O preconceito contra o funk é tamanho que, em 2009, o Estado do Rio de Janeiro aprovou a Lei 5543, que reconhece o estilo como um movimento cultural e proíbe sua discriminação. 

“Pode até não gostar, mas tem que entender que faz parte da nossa cultura e respeitar as pessoas”, defende Hugo Silva de Oliveira, artista da dança, educador e doutorando em Comunicação Social.

O especialista também afirma que é importante levar o funk e o passinho para a escola a fim de valorizar a diversidade e a cultura popular. “É uma ferramenta de transformação, de resistência e reexistência. E a escola é o espaço público onde as crianças vão lidar com as diversidades, importante para aprenderem a viver de forma harmoniosa no ambiente social”, explica.

Como dialogar com as famílias e outros professores

Para começar o trabalho, é preciso estudar o tema e adequar a proposta à idade e desenvolvimento dos estudantes. Abaixo, há uma série de materiais que podem ajudar nesta etapa. 

Também é fundamental dialogar com as famílias e outros professores e gestores escolares para explicar a proposta do trabalho. Ana Raquel Durão, professora da sala de leitura da Escola Municipal José Camilo dos Santos, em Duque de Caxias (RJ), realiza rodas de conversa para que as pessoas possam expressar suas preocupações.

“Acham que o funk é só palavrão e violência e que a dança vai sexualizar as crianças. Mas vou conversando e mostrando a história do funk, a proposta do trabalho e que não vai ter nada sensual. Depois, as pessoas passam a ver o funk de forma diferente”, observa a professora.

Dados registrados =>
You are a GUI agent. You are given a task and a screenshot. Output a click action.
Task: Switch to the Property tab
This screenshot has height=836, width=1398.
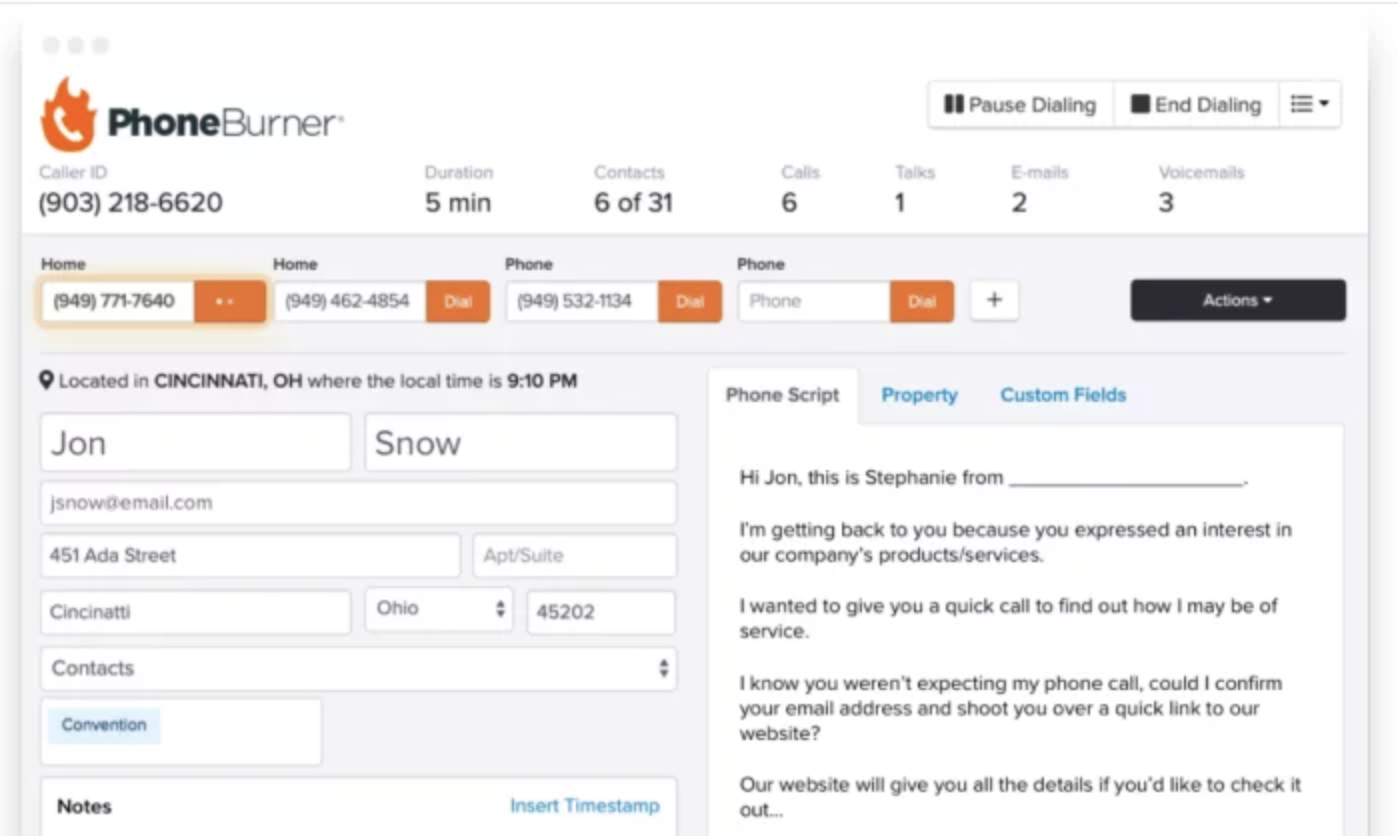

Enunciado =>
No texto sobre o funk na escola, o que determina a Lei 5543, aprovada em 2009 pelo Estado do Rio de Janeiro?

Resposta =>
Ela reconhece o funk como um movimento cultural e proíbe sua discriminação.